Poland’s President Andrzej Duda is another important civilizationist, as is Austrian Chancellor Sebastian Kurz, at 34 the youngest head of government in the world.

Among the things these and other European civilizationists have in common is opposition to their lands being overrun by Middle Eastern and African Muslim aliens who are classified by the E.U. as “refugees” or “immigrants”.

Not all civilizationists are men of the West. The political party headed by Prime Minister Abe of Japan runs schools where children are taught reverence for the emperor and appreciation of the nation’s pre-World War II customs and traditions. In Turkey President Recep Tayyip Erdogan is rolling back Kemalist secularism, invoking the country’s glory days when it was the center of the Ottoman Empire and seat of the Islamic Caliphate.

Another leader who does not hail from Western Europe but of whom we must speak is Vladimir Putin. As President of the only major power left in which Christianity, albeit in schismatic form, plays a visible role in the public life of the nation, he certainly counts as a civilizationist. At some times more than others he seems to share Dostoyevsky’s old vision of Russia rescuing Western Europe from the liberalism that came to dominate it as the Revolution begun in France in 1789 unfolded, culminating finally in the formation of the E.U.

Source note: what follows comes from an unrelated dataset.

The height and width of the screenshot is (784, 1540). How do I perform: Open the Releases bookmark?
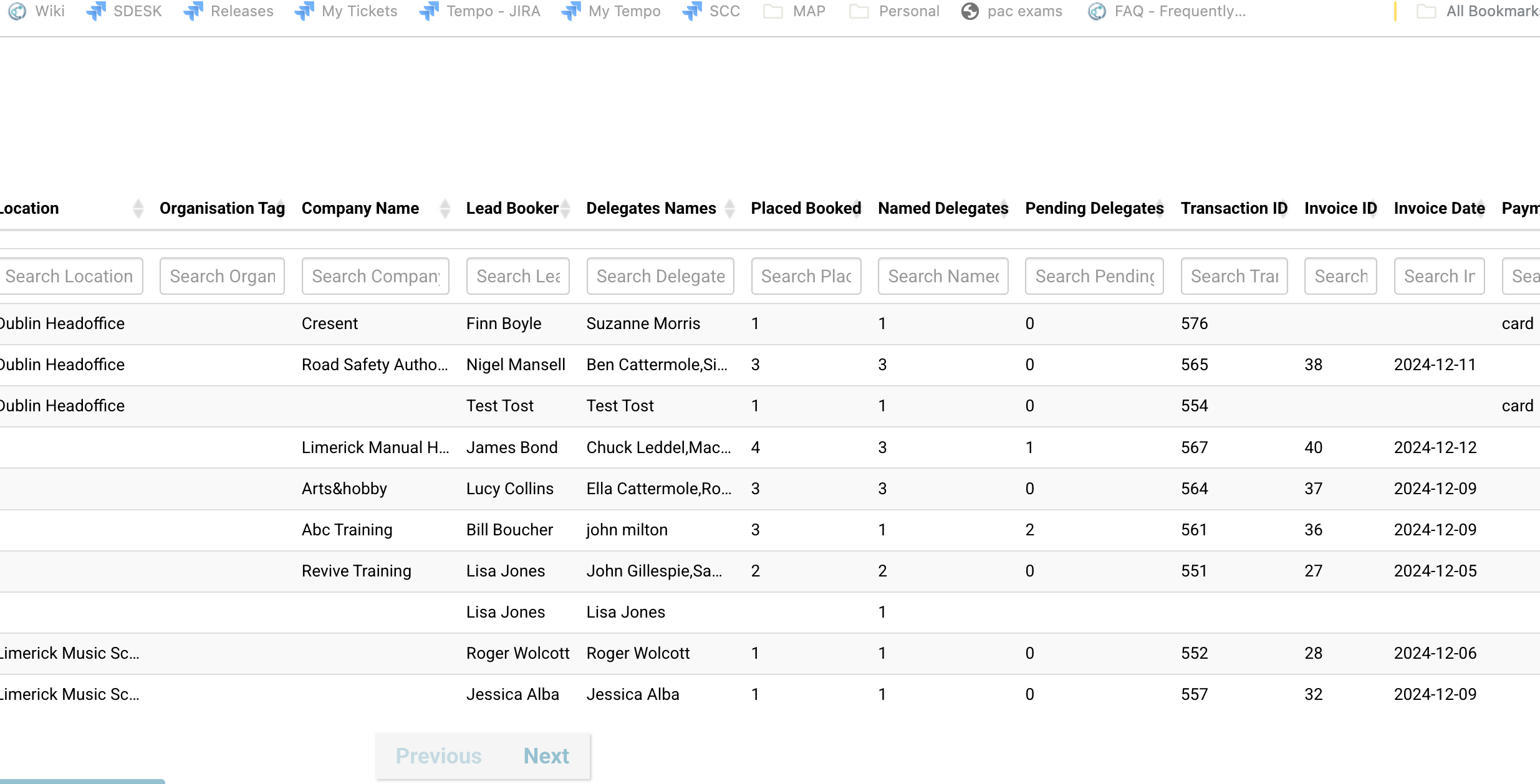[x=229, y=11]
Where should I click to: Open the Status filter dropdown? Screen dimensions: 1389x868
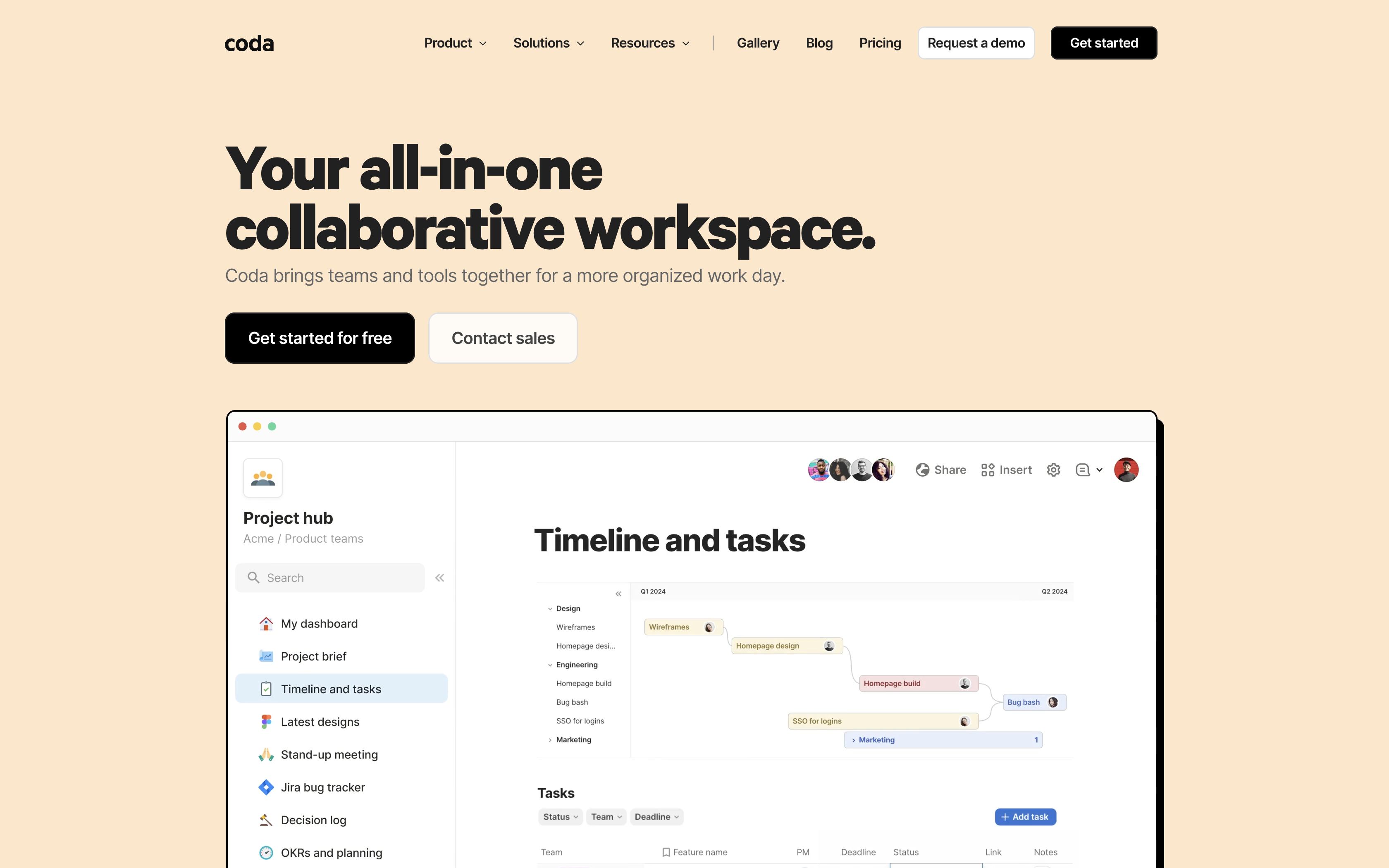click(560, 817)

“Some times more than others,” I said. A recent time was last month when Sebastian Kurz flew to Russia to meet with Putin, not in Moscow but St. Petersburg, where the men opened an exhibition at the Hermitage Museum that recalled the days when St. Petersburg and Vienna were the capitals of two great empires allied against Napoleon and his drive to impose the Revolution everywhere on the Continent by military force.

Some would probably count Donald Trump among civilizationists. Should he be? Let it be remembered that he made Saudi Arabia the first country he visited on his first trip overseas as President, just for the sake of a “huge” (his word) arms deal. Nothing, in my view, could more epitomize the principal result of the Revolution: the aristocracy replaced by the bourgeoisie as the ruling class of society with the agricultural way of life of nobleman and peasant replaced by commerce, followed by a methodical weakening of family, community and religion, institutions that can stand between the individual and the power of the state when they are strong.

Trump, who has said classical music bores him and boasts that he doesn’t read books (and proves it by his inability to speak in complete sentences), also lacks the culture to be a true civilizationist. However, he is the President we have, and even if it is only because he wishes to please and be admired that he often aligns himself with civilizationists, it is to be hoped that the forces of globalism represented by the “consensus of the intelligence community” do not succeed in toppling him or rendering him utterly impotent. U.S. society can ill afford such an upset of constitutional order, or what is left of it.

Francis I is the Pope we have. Trapped in a 1960s/Vatican II time warp, “puzzled” (his word) that any young persons prefer the Mass of all time to the one of Paul VI for worship, and apparently unable at his advanced age to adjust to new realities, he fantasizes that the Church was at her best in the heyday of liberation theology. This is not grounds for despair. Francis I won’t be Pope forever. When he is gone it may take a time for the Barque of Peter to reverse course, but it will eventually — as it always has whenever its captains have let themselves be deflected momentarily from that which is their function: to uphold and defend constant teaching, not try to change it. Think of when renegade bishops and priests led millions out of the Church into Protestantism. The catastrophe was followed by the Counter-Reformation, and with it that apogee of civilization the Age of the Baroque complete with all its glorious music, painting and architecture.

It is something to which we can aspire. Let us be civilizationists. Forget going to Walmart on Sunday. Stay home after Mass and listen to some Vivaldi instead. Even dream of Walmart being closed on the Sabbath, as are its stores in Poland now that a law passed this year by the country’s retraditionalizing government requires places of business to close on the Lord’s Day. Such things can be done! The civilizationists are doing them.